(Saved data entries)

■ ■ ■ ■ ■

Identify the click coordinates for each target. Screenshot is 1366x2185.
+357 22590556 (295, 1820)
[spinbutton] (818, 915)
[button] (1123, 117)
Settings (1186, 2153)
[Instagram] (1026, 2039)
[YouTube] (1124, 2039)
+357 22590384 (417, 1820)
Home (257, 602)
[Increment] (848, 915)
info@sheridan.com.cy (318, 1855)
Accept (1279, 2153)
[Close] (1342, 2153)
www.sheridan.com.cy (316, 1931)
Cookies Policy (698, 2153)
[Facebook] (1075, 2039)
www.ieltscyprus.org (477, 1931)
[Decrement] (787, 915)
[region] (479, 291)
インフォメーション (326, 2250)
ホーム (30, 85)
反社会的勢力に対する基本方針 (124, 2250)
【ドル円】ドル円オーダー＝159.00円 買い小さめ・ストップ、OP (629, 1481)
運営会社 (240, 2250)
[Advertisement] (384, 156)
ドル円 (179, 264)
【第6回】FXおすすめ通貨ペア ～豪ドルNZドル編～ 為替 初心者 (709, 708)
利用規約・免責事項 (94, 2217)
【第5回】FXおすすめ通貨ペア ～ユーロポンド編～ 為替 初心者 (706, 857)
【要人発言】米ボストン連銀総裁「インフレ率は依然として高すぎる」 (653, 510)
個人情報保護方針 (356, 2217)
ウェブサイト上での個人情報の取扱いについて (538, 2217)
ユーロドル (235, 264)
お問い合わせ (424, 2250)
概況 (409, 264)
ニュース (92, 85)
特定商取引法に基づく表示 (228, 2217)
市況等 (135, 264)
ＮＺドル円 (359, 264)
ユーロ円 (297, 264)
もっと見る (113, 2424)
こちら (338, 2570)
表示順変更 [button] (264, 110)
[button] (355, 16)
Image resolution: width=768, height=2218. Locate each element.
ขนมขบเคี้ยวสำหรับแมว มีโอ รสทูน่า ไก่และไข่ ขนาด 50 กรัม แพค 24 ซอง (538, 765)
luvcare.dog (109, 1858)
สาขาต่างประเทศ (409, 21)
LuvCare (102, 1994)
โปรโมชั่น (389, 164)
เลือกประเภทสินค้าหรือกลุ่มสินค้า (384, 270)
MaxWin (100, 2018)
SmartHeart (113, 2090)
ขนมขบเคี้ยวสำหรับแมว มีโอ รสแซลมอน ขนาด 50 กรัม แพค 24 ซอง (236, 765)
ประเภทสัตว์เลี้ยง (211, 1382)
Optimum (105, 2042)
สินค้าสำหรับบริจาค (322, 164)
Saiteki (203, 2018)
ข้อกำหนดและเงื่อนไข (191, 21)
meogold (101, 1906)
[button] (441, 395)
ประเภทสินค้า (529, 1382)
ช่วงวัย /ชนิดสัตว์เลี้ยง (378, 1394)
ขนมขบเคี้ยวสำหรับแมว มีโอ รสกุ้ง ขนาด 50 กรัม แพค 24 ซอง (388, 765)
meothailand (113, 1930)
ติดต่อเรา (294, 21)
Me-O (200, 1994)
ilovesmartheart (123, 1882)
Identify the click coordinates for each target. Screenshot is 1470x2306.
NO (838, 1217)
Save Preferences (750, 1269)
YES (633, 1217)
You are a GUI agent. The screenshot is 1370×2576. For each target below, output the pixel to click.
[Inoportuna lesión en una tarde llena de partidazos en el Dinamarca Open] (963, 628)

■ ■ ■ ■ ■

§ **THE PROBLEM**:
This exercise requires all the entries to be written out again exactly.

§ **EXPECTED ANSWER**:
Identify the click coordinates for each target. Screenshot is 1366x2185.
+357 22590556 (295, 1820)
[spinbutton] (818, 915)
[button] (1123, 117)
Settings (1186, 2153)
[Instagram] (1026, 2039)
[YouTube] (1124, 2039)
+357 22590384 (417, 1820)
Home (257, 602)
[Increment] (848, 915)
info@sheridan.com.cy (318, 1855)
Accept (1279, 2153)
[Close] (1342, 2153)
www.sheridan.com.cy (316, 1931)
Cookies Policy (698, 2153)
[Facebook] (1075, 2039)
www.ieltscyprus.org (477, 1931)
[Decrement] (787, 915)
[region] (479, 291)
インフォメーション (326, 2250)
ホーム (30, 85)
反社会的勢力に対する基本方針 (124, 2250)
【ドル円】ドル円オーダー＝159.00円 買い小さめ・ストップ、OP (629, 1481)
運営会社 (240, 2250)
[Advertisement] (384, 156)
ドル円 (179, 264)
【第6回】FXおすすめ通貨ペア ～豪ドルNZドル編～ 為替 初心者 (709, 708)
利用規約・免責事項 (94, 2217)
【第5回】FXおすすめ通貨ペア ～ユーロポンド編～ 為替 初心者 (706, 857)
【要人発言】米ボストン連銀総裁「インフレ率は依然として高すぎる」 (653, 510)
個人情報保護方針 (356, 2217)
ウェブサイト上での個人情報の取扱いについて (538, 2217)
ユーロドル (235, 264)
お問い合わせ (424, 2250)
概況 (409, 264)
ニュース (92, 85)
特定商取引法に基づく表示 (228, 2217)
市況等 (135, 264)
ＮＺドル円 (359, 264)
ユーロ円 (297, 264)
もっと見る (113, 2424)
こちら (338, 2570)
表示順変更 [button] (264, 110)
[button] (355, 16)
Image resolution: width=768, height=2218. Locate each element.
ขนมขบเคี้ยวสำหรับแมว มีโอ รสทูน่า ไก่และไข่ ขนาด 50 กรัม แพค 24 ซอง (538, 765)
luvcare.dog (109, 1858)
สาขาต่างประเทศ (409, 21)
LuvCare (102, 1994)
โปรโมชั่น (389, 164)
เลือกประเภทสินค้าหรือกลุ่มสินค้า (384, 270)
MaxWin (100, 2018)
SmartHeart (113, 2090)
ขนมขบเคี้ยวสำหรับแมว มีโอ รสแซลมอน ขนาด 50 กรัม แพค 24 ซอง (236, 765)
ประเภทสัตว์เลี้ยง (211, 1382)
Optimum (105, 2042)
สินค้าสำหรับบริจาค (322, 164)
Saiteki (203, 2018)
ข้อกำหนดและเงื่อนไข (191, 21)
meogold (101, 1906)
[button] (441, 395)
ประเภทสินค้า (529, 1382)
ช่วงวัย /ชนิดสัตว์เลี้ยง (378, 1394)
ขนมขบเคี้ยวสำหรับแมว มีโอ รสกุ้ง ขนาด 50 กรัม แพค 24 ซอง (388, 765)
meothailand (113, 1930)
ติดต่อเรา (294, 21)
Me-O (200, 1994)
ilovesmartheart (123, 1882)
Identify the click coordinates for each target. Screenshot is 1470x2306.
NO (838, 1217)
Save Preferences (750, 1269)
YES (633, 1217)
You are a GUI agent. The screenshot is 1370×2576. For each target below, output the pixel to click.
[Inoportuna lesión en una tarde llena de partidazos en el Dinamarca Open] (963, 628)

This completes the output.